WHAT YOU SHOULD DO
Please write out the passage from the forum thread about Bolero carpets below, starting at "Thanks Russ on" and ending at "(Jul 21, 2007)".

DOCUMENT

# Carpets for Bolero



## Briarose (Oct 9, 2007)

Hi can anyone tell me if it is possible to order a replacement carpet from anywhere, for the Swift Bolero ? we have had a problem with a leak from under the fixed bed boiler, and it has spoilt the carpet.............I have been so particular covering the carpets with rugs etc and now this has happened :roll: the carpet was drenched. Hopefully the boiler is being sorted out tomorrow. Been without our baby for a week now as it has been with Fiat at Lincoln and I just can't wait to get him back.


----------



## Rapide561 (Oct 1, 2005)

*Bolero Carpets*

Hello my little cherrub!

Any dealer should be able to order the carpet for you. Somewhere there will be a label with the colour/patten, failing that, your motorhoe model number, MH xxxxx etc.

You might not need to order though. The day I got this van, I had an unfortunate incident with a bucket of water.......the carpet dried perfect.

Russell


----------



## Briarose (Oct 9, 2007)

*Re: Bolero Carpets*



Rapide561 said:


> Hello my little cherrub!
> 
> Any dealer should be able to order the carpet for you. Somewhere there will be a label with the colour/patten, failing that, your motorhoe model number, MH xxxxx etc.
> 
> ...


Thanks Russ on the ball as always.................my carpet has a dirty mark on it, as I say I have been so flipping particular and then this happens through no fault of our own :roll: I would rather pay to replace it as it is truly bugging me.


----------



## JohnsCrossMotorHomes (Jul 21, 2007)

*Re: Bolero Carpets*



Rapide561 said:


> Hello my little cherrub!
> 
> Russell


Got to laugh at that Russell you goat!

If you contact Ian in our parts dept with the details, I am sure he will be able to organise a replacement, but dont hold your breath as regards speed out of Swift on that one.

Personally I bet they are gold plated and would suggest you give the stain a good scrubbing with stain remover, don't forget the marigolds to protect those dainty fingers my sweetness :lol: (fingers as soft as your face!!)

Regards

Peter


----------



## Briarose (Oct 9, 2007)

*Re: Bolero Carpets*



JohnsCrossMotorHomes said:


> Rapide561 said:
> 
> 
> > Hello my little cherrub!
> ...


 8O I will scrub it but it won't ever be like new..................bit like my face ROFL


----------



## SwiftGroup (Jun 27, 2007)

*Carpets*

Briarose

I believe we ordered the carpets last week for you. I will let you know later when you expect them

Regards
Kath


----------



## SwiftGroup (Jun 27, 2007)

Hi Brirose

Can you please send me a PM with your build number on (i.e. MH**** or ZFA**************) and I will let you know anout the order for the carpets.

Best regards, 

Lynsey


----------



## Briarose (Oct 9, 2007)

Hi many thanks to both of you................sorry Kath I didn't know that you had ordered them, although I knew I had mentioned them to the gentleman that phoned on your behalf.


----------

GIVEN DATA
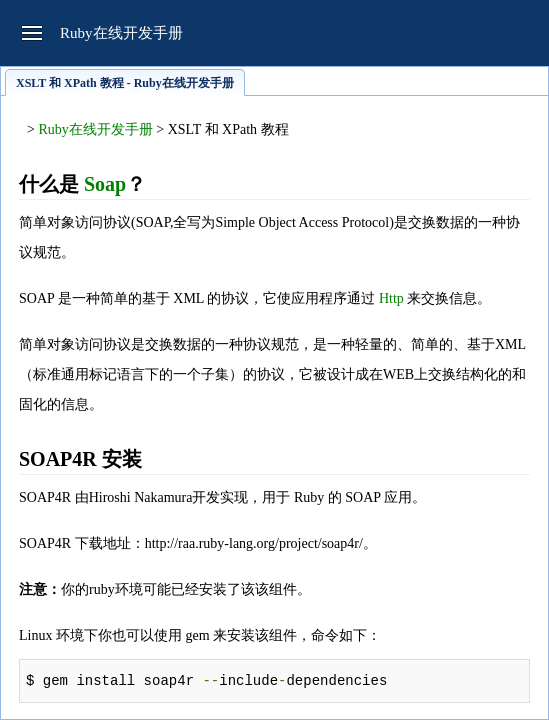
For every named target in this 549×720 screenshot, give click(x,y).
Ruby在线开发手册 (95, 129)
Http (391, 298)
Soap (105, 184)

FINAL RESULT
Thanks Russ on the ball as always.................my carpet has a dirty mark on it, as I say I have been so flipping particular and then this happens through no fault of our own :roll: I would rather pay to replace it as it is truly bugging me.


----------



## JohnsCrossMotorHomes (Jul 21, 2007)